Content starts
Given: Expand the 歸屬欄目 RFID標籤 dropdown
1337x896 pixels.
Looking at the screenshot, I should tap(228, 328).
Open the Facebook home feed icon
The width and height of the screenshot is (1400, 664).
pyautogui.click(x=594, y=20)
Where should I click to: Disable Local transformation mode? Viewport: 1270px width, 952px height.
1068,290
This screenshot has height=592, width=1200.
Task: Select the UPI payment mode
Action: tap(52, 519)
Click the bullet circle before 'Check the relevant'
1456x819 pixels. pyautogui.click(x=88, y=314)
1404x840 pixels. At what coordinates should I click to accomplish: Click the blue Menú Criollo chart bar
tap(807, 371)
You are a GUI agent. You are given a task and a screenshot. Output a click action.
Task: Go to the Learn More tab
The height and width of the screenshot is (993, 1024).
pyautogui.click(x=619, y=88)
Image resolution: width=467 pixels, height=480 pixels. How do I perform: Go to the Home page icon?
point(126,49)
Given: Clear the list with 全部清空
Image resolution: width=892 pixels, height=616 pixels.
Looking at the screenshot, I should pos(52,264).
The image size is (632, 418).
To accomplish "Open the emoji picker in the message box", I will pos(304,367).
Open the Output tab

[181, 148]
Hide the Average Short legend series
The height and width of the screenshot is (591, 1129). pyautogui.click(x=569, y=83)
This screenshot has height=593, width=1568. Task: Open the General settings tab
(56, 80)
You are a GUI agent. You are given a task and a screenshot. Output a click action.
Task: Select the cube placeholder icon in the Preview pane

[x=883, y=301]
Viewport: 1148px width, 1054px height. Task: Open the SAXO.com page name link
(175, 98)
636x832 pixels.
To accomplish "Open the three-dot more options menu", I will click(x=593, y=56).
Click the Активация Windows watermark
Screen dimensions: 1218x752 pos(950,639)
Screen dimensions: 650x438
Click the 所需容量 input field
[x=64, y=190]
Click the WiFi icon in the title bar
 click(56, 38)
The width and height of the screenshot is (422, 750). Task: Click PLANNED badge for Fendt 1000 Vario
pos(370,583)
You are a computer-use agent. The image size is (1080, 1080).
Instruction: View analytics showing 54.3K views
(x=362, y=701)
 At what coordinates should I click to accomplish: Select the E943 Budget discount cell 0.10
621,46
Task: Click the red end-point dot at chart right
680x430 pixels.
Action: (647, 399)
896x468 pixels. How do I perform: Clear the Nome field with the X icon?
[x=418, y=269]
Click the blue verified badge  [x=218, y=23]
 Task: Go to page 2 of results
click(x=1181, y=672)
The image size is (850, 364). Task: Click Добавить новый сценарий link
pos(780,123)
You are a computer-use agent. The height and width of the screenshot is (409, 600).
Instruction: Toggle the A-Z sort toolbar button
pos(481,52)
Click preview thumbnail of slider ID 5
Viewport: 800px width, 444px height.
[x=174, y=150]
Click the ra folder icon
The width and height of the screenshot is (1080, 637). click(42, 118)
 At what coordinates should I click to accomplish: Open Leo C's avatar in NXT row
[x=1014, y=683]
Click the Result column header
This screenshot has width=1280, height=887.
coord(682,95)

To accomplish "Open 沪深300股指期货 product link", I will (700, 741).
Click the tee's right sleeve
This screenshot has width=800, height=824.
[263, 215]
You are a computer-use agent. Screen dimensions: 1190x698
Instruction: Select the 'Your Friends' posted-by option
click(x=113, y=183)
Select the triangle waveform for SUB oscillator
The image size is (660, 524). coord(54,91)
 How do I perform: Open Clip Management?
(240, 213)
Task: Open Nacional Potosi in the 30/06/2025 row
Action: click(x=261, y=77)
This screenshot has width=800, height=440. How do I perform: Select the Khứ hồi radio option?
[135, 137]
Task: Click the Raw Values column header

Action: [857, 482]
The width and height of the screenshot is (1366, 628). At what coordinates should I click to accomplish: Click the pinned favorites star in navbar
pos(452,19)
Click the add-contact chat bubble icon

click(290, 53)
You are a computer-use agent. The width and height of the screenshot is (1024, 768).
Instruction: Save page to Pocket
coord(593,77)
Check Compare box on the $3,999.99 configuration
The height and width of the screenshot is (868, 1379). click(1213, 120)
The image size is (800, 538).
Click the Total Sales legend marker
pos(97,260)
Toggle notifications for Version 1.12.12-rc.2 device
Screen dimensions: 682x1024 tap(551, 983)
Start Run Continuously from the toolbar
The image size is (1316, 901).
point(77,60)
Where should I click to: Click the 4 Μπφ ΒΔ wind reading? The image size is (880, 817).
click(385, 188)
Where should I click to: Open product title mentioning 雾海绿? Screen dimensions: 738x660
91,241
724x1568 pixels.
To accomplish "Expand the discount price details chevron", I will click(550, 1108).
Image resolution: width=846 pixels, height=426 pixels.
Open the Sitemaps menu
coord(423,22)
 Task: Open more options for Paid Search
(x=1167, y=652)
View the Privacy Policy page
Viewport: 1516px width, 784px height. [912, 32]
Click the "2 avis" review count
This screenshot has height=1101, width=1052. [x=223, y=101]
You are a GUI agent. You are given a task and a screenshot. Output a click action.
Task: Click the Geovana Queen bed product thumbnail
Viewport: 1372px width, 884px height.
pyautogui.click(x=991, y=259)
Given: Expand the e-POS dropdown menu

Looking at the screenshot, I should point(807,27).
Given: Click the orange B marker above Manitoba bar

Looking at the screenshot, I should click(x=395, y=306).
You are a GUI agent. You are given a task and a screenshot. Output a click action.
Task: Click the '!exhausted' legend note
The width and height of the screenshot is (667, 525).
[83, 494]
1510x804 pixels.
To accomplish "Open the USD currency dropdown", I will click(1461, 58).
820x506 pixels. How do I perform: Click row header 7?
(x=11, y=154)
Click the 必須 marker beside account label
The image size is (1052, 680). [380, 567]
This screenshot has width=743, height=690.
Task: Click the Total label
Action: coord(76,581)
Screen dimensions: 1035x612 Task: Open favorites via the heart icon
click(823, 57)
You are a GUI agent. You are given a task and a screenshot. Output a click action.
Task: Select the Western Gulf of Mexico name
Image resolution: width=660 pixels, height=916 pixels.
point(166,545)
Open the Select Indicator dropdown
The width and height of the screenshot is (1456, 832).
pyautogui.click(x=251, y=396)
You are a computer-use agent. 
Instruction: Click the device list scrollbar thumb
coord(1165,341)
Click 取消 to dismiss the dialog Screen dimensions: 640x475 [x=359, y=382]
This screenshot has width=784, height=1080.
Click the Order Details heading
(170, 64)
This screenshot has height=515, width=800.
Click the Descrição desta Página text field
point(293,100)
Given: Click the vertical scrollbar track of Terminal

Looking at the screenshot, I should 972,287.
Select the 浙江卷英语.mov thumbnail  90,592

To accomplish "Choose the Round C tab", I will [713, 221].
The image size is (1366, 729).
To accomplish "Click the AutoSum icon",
Content ends
** EXERCISE OBJECTIVE **
Emit, unaltered, the lines from the top of the listing down through the line that holds "Screen dimensions: 650x438"; emit nothing else.

** ANSWER TO THIS PROBLEM **
Given: Expand the 歸屬欄目 RFID標籤 dropdown
1337x896 pixels.
Looking at the screenshot, I should tap(228, 328).
Open the Facebook home feed icon
The width and height of the screenshot is (1400, 664).
pyautogui.click(x=594, y=20)
Where should I click to: Disable Local transformation mode? Viewport: 1270px width, 952px height.
1068,290
This screenshot has height=592, width=1200.
Task: Select the UPI payment mode
Action: tap(52, 519)
Click the bullet circle before 'Check the relevant'
1456x819 pixels. pyautogui.click(x=88, y=314)
1404x840 pixels. At what coordinates should I click to accomplish: Click the blue Menú Criollo chart bar
tap(807, 371)
You are a GUI agent. You are given a task and a screenshot. Output a click action.
Task: Go to the Learn More tab
The height and width of the screenshot is (993, 1024).
pyautogui.click(x=619, y=88)
Image resolution: width=467 pixels, height=480 pixels. How do I perform: Go to the Home page icon?
point(126,49)
Given: Clear the list with 全部清空
Image resolution: width=892 pixels, height=616 pixels.
Looking at the screenshot, I should pos(52,264).
The image size is (632, 418).
To accomplish "Open the emoji picker in the message box", I will pos(304,367).
Open the Output tab

[181, 148]
Hide the Average Short legend series
The height and width of the screenshot is (591, 1129). pyautogui.click(x=569, y=83)
This screenshot has height=593, width=1568. Task: Open the General settings tab
(56, 80)
You are a GUI agent. You are given a task and a screenshot. Output a click action.
Task: Select the cube placeholder icon in the Preview pane

[x=883, y=301]
Viewport: 1148px width, 1054px height. Task: Open the SAXO.com page name link
(175, 98)
636x832 pixels.
To accomplish "Open the three-dot more options menu", I will click(x=593, y=56).
Click the Активация Windows watermark
Screen dimensions: 1218x752 pos(950,639)
Screen dimensions: 650x438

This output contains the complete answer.